SPOT ON

SPOT ON is the title of an exhibition series which, since its well-received start in 2008, has enabled visitors to discover or re-discover works or work groups within new settings of individually designed project rooms. Exhibitions, which change every six months, include new additions to the museum’s collection, latest research results or restoration successes

 

 

Wolfgang Tillmans

Düsseldorf Room 2001-2007

02.02.2013 – 07.04.2013

For twenty years Wolfgang Tillmans, who in 2000 was the first German to win the renowned Turner Prize, has developed a photographic oeuvre which is impressive both in terms of its versatility and sensitivity. At the centre of his work are the human being and his or her environment. In the 1990s Tilmans, who was born in Remscheid in 1967, was a chronicler of the youth culture of his time and created pictures that were at the same time personal and universally valid. Later Tillmans turned towards pictorial abstraction, some of which he created without using a camera, but in his photographic laboratory by means of light and chemistry.

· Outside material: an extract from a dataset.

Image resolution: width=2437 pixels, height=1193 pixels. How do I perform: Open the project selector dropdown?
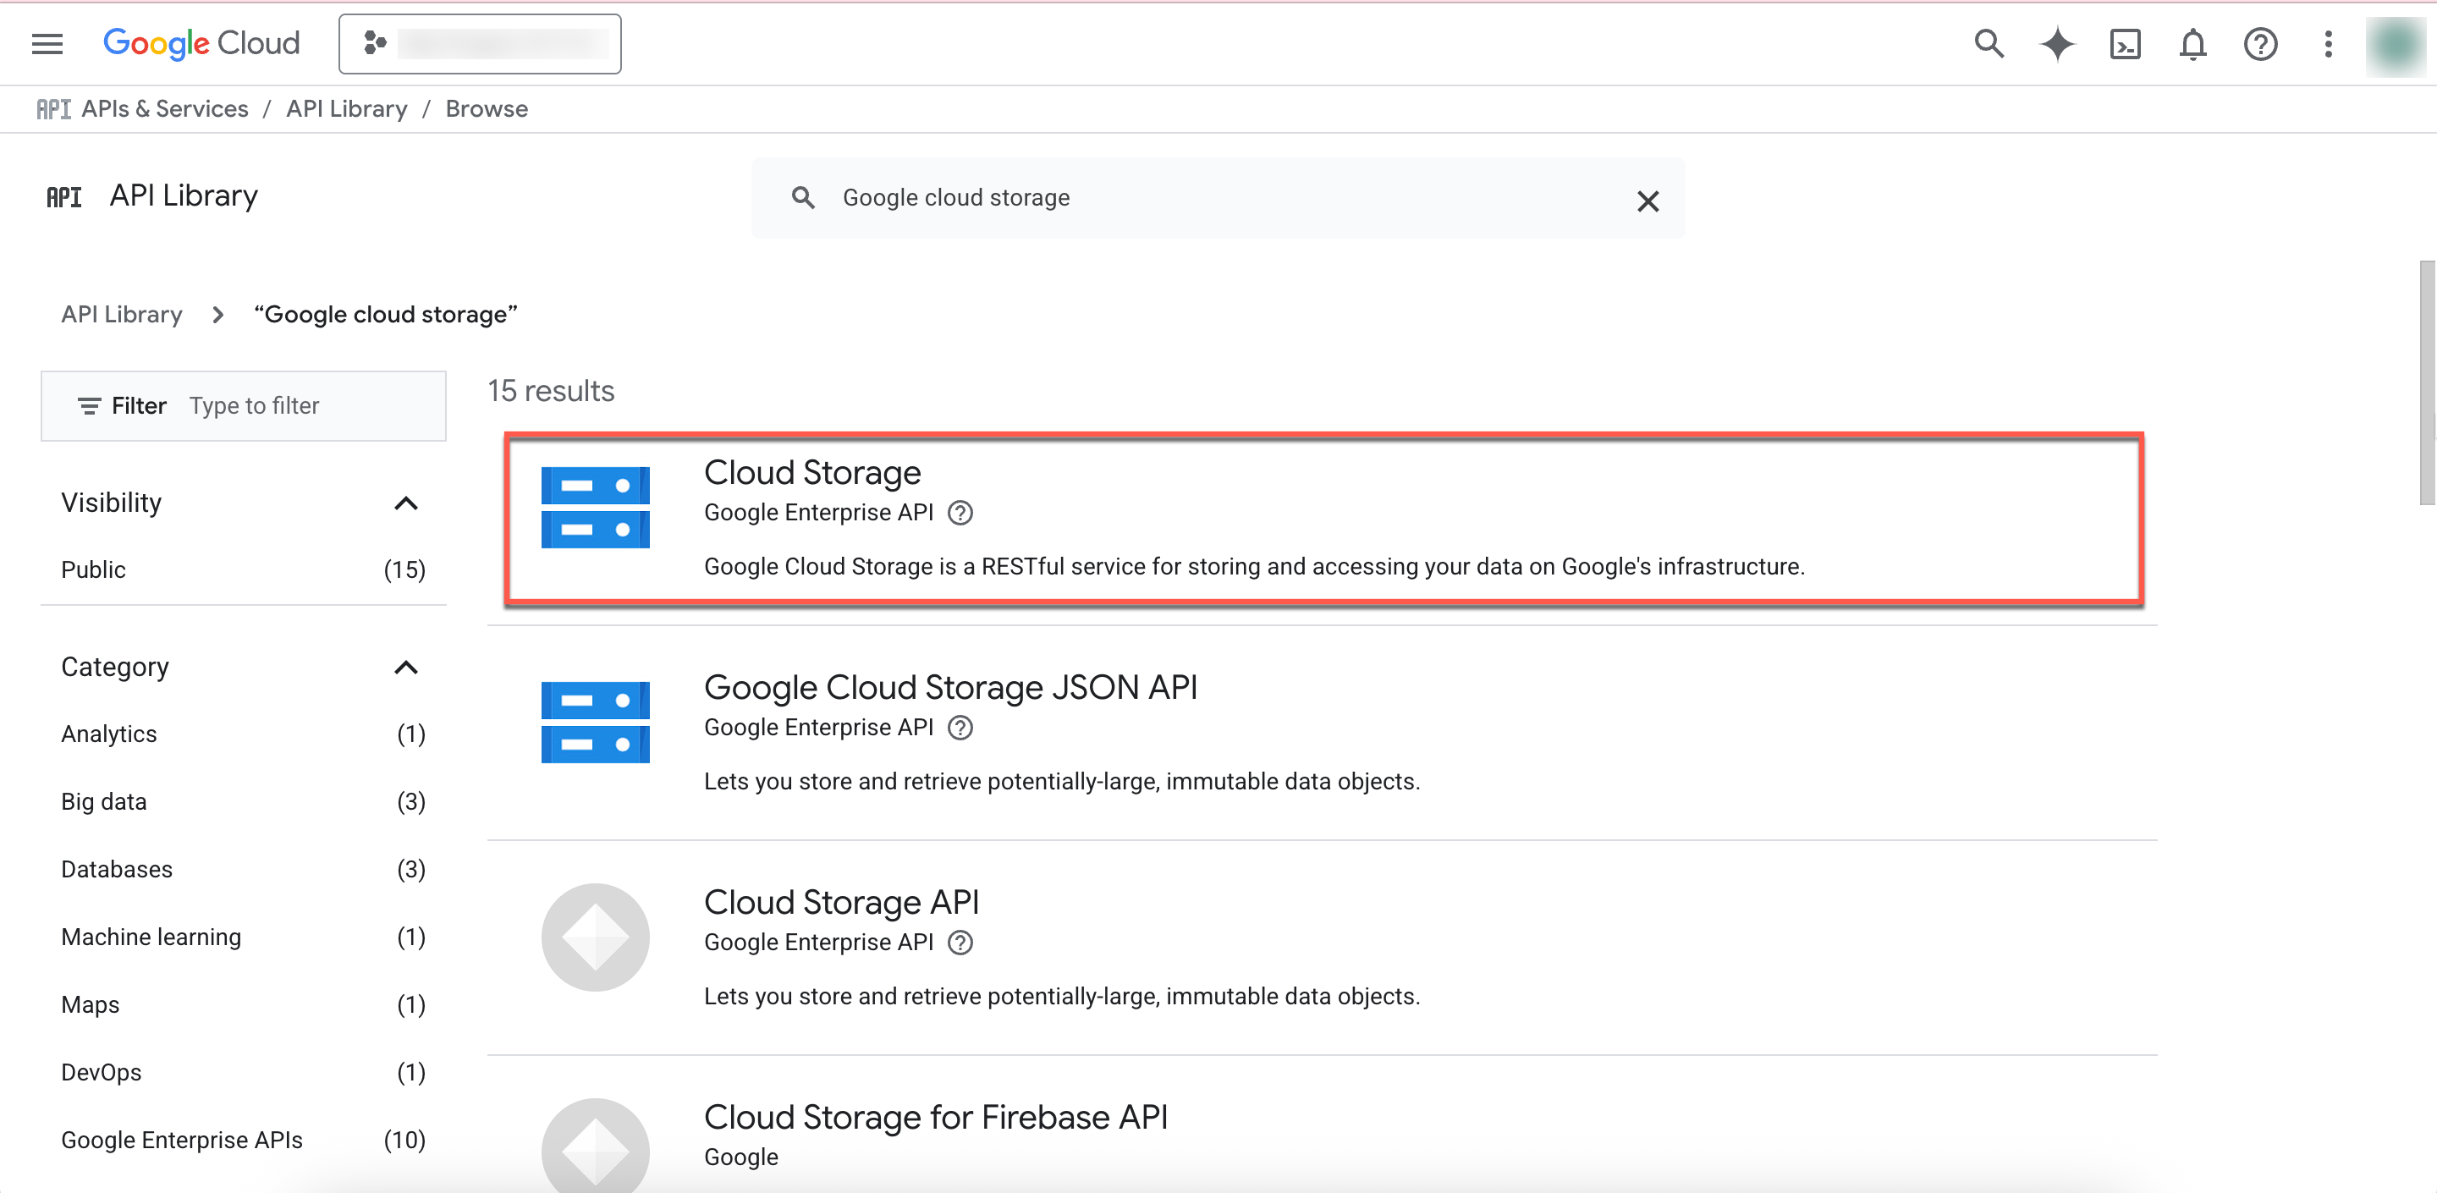click(480, 43)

The “Düsseldorf Room”, which was realised by Tillmans at Museum Kunstpalast in 2008 and comprised twelve photographs dating from 2001 to 2007, demonstrates the artist’s fascination for the abstract, without dispensing with the representational or with depictions of the concrete. The pictures differ from each other greatly both in terms of motif and format, but were all taken within his own living and working environment.

With his well-balanced hang Tillmans refrains from endowing individual photographic works with authority or a central role. On close inspection of the motifs, which appear to have been taken at random, sharpness and blurring, as well as inner and outer spaces free the viewer from focussing solely on the object and facilitates an experience beyond the concrete motifs.

In the “Düsseldorf Room 2001-2007”, the meaningfulness of the room composition defined by the artist, as well as the relationship among the individual works become apparent to the spectator gradually. The works offer both reflections on the moment (of their creation) and on the tools of light and chemistry; in their network of relationships they unite representation and abstraction, planes and spaces, transparency and colour, intimacy and mundaneness.